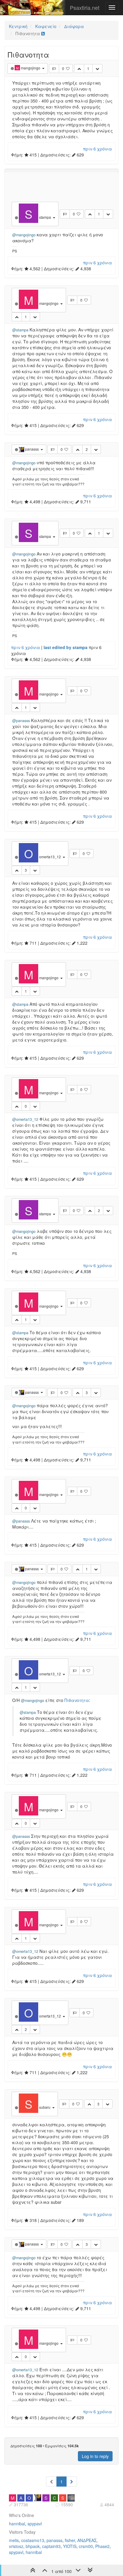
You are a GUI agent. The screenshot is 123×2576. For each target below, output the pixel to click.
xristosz (16, 2546)
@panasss (21, 720)
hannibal (17, 2524)
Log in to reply (95, 2456)
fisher (70, 2540)
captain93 (51, 2546)
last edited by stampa (65, 647)
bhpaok (33, 2546)
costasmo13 (32, 2540)
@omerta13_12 (25, 1119)
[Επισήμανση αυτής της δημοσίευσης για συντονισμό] (54, 68)
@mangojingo (24, 235)
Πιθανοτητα (76, 1700)
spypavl (34, 2524)
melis (14, 2540)
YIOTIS (69, 2546)
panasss (54, 2540)
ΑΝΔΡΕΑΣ (86, 2540)
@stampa (20, 330)
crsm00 (86, 2546)
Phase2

EXERCISE DETAILS: Could you restate, word for word, every line from the one containing "Πιθανοτητα (76, 1700)" through the last line of the records above, and nothing more?

SOLUTION TO THE EXERCISE:
Πιθανοτητα (76, 1700)
spypavl (34, 2524)
melis (14, 2540)
YIOTIS (69, 2546)
panasss (54, 2540)
ΑΝΔΡΕΑΣ (86, 2540)
@stampa (20, 330)
crsm00 (86, 2546)
Phase2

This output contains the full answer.